Neutralization of aspartate residues in the murine inwardly rectifying K+ channel IRK1 affects the substate behaviour in Mg2+ block.

1. To investigate the molecular basis of the sublevels induced in the outward current during block by intracellular Mg2+, single-channel currents through inwardly rectifying K+ (IRK1) channels were studied. 2. cDNA encoding a functional murine IRK1 channel was transfected into COS-1 cells (a Green Monkey kidney cell line) using the liposome method, and voltage clamp experiments were done after 48-72 h. 3. Intracellular Mg2+ at micromolar concentrations induced sublevels in the outward current at one-third and two-thirds of the unitary amplitude seen in wild-type channels.

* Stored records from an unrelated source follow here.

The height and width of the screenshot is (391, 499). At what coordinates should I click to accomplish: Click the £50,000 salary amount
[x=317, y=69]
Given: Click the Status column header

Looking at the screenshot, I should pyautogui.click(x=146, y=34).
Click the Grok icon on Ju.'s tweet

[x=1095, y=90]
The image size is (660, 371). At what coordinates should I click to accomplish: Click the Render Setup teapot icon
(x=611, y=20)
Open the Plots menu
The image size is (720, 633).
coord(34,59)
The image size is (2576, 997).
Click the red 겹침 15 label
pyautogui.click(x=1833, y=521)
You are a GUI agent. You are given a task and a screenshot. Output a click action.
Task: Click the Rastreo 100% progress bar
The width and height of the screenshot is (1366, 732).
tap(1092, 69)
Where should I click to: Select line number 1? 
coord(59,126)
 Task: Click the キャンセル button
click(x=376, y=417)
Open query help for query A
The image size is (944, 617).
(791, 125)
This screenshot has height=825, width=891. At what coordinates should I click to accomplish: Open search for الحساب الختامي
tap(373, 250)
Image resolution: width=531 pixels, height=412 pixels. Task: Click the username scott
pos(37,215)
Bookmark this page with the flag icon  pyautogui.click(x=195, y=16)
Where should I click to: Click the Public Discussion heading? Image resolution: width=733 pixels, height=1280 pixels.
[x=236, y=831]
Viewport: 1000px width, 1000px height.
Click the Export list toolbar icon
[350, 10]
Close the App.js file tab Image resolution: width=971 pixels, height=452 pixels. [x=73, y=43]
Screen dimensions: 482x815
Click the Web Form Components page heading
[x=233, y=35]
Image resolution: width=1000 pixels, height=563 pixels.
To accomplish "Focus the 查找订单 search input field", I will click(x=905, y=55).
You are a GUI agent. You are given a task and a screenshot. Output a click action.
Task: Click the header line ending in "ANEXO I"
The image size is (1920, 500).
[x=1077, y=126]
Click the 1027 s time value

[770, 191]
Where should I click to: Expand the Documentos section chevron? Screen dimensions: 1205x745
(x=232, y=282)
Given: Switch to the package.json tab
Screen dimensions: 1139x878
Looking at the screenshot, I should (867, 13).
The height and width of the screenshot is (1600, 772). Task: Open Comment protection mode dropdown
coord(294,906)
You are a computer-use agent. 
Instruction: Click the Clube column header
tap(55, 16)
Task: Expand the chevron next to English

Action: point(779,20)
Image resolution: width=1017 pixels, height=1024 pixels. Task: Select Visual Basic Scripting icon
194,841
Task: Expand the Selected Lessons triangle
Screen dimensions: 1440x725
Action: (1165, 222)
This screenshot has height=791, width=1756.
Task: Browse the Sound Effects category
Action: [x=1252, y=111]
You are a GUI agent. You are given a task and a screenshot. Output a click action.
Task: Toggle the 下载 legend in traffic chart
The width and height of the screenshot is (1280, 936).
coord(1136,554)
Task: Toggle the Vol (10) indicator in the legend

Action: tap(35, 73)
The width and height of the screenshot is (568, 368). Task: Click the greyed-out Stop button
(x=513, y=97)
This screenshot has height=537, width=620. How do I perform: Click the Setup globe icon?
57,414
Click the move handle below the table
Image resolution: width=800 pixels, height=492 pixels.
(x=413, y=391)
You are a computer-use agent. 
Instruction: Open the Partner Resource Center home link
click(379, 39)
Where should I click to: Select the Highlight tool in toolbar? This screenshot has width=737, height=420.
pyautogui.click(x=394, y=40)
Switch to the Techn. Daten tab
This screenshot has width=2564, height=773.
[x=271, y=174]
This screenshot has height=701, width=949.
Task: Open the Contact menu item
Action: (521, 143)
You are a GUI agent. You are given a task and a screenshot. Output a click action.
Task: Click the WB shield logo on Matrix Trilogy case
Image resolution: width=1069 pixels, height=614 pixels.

Replacing Asp 172 with Asn (D172N) and Gln (D172Q) abolished these sublevels, i.e. the channel showed only the fully open and fully blocked states. 4. Both mutations reduced the Mg2+ sensitivity of the channel at 2 microM Mg2+. However, the Mg2+ sensitivity did not differ significantly at higher concentrations (10 microM) and voltages (+70 mV). 5. Channels expressed from D172E showed the sublevels, indicating that a negative charge is indispensable to the substate behaviour. 6. Channels from tandem tetramers of IRK1 with one and two D172N mutant subunits mainly showed sublevels with two-thirds amplitude, while those from tetramers with three D172N mutant subunits showed no sublevels. 7. These findings suggest that differences in Mg2+ binding patterns lead to different conductive states in a single-barrelled channel.